Stored data:
#####

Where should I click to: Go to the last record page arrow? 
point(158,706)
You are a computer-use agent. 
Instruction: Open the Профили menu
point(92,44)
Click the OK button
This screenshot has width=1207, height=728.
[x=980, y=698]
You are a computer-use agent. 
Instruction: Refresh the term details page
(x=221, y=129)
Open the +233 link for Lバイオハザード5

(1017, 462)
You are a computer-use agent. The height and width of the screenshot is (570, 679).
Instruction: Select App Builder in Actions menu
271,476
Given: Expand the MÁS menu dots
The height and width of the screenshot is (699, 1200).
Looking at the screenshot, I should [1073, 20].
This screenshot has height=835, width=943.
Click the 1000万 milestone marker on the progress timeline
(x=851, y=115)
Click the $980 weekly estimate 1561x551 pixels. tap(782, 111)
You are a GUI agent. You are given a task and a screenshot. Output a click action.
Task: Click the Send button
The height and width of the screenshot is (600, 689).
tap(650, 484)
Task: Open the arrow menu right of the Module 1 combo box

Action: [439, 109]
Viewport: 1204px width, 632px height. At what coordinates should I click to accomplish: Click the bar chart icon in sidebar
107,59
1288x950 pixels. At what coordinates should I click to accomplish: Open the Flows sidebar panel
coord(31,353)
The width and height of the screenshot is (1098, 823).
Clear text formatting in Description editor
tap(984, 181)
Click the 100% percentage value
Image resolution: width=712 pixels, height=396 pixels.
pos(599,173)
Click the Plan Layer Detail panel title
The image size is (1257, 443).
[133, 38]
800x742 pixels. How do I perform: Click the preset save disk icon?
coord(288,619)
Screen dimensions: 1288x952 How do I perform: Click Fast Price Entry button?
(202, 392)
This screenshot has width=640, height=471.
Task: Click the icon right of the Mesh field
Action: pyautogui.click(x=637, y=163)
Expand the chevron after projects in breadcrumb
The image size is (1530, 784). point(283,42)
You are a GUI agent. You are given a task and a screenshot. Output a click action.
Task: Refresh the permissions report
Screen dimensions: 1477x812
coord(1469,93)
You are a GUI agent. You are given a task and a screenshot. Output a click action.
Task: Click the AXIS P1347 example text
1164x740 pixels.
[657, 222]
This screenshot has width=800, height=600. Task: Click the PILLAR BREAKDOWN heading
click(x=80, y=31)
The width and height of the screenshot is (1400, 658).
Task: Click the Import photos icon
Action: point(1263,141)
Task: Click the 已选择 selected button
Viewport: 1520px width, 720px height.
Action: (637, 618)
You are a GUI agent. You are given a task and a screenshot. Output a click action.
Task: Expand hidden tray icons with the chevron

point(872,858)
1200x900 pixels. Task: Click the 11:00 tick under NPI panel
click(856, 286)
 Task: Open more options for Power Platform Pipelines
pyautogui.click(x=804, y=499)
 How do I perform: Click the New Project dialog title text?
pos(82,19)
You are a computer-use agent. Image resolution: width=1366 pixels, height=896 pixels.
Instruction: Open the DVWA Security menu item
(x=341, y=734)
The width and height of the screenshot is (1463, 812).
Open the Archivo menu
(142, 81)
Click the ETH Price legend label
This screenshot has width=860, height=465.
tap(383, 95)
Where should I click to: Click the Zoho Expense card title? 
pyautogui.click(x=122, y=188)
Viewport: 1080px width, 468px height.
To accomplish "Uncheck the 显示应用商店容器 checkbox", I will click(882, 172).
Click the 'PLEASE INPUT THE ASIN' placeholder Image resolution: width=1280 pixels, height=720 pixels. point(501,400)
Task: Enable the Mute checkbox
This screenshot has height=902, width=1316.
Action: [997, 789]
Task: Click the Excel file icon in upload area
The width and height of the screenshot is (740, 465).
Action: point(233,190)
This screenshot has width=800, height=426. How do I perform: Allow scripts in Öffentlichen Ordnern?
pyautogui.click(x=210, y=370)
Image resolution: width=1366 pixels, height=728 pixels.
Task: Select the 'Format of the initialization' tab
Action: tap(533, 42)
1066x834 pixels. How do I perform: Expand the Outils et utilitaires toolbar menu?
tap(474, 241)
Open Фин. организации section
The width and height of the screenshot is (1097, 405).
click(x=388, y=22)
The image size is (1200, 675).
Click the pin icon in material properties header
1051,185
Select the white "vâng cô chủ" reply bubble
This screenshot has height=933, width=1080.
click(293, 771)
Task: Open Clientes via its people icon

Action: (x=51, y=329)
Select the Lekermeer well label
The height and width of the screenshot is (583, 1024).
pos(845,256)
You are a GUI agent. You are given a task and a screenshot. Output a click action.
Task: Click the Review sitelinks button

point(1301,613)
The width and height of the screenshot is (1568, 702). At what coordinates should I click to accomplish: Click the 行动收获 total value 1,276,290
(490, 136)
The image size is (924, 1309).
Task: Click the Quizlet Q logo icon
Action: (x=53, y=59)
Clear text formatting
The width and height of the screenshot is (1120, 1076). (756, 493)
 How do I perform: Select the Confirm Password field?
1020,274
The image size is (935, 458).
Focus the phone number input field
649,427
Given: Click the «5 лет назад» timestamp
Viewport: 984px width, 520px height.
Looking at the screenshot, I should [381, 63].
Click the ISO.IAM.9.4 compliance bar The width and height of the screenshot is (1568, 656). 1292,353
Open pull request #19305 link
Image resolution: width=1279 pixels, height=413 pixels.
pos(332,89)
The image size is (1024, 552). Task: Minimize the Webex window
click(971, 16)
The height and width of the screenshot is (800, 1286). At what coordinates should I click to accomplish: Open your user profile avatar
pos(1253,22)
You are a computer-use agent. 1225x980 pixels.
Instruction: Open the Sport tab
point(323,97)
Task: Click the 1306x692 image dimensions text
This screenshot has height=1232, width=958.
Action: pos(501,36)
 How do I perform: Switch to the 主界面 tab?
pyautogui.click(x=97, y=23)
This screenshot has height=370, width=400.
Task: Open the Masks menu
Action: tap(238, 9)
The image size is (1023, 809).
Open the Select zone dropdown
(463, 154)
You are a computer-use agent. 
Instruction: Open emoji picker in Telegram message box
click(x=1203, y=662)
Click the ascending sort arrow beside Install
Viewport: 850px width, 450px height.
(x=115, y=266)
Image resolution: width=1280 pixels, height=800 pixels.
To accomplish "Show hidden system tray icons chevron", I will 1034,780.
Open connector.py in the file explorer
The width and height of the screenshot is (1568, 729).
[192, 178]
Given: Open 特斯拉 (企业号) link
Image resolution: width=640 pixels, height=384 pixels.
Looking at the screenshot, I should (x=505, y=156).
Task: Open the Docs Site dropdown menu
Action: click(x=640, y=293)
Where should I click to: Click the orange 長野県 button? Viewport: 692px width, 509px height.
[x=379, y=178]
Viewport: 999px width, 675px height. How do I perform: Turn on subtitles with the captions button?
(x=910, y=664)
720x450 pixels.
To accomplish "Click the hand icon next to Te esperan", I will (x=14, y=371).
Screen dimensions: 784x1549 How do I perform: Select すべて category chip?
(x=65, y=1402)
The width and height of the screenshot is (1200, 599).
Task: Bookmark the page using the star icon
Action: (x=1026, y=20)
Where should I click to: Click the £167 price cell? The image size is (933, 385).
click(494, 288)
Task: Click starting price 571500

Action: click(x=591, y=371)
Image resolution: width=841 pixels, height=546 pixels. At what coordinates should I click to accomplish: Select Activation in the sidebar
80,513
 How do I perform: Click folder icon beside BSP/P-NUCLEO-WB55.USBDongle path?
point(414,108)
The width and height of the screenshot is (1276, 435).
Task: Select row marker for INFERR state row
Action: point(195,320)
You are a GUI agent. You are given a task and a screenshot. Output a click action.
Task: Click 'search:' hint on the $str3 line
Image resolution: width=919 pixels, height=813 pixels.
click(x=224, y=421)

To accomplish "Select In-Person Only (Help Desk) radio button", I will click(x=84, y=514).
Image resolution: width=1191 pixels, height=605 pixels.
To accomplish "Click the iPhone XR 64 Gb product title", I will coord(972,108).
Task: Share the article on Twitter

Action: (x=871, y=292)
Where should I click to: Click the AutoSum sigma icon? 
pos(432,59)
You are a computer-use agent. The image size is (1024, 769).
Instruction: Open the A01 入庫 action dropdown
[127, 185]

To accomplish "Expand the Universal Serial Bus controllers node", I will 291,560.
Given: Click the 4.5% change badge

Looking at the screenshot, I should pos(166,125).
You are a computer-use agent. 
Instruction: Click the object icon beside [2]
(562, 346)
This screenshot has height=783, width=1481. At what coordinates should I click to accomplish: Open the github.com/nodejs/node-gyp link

#####

**Your objective**
Check each line above for the word "will" and say how many have it, with nothing else.

**Reply**
6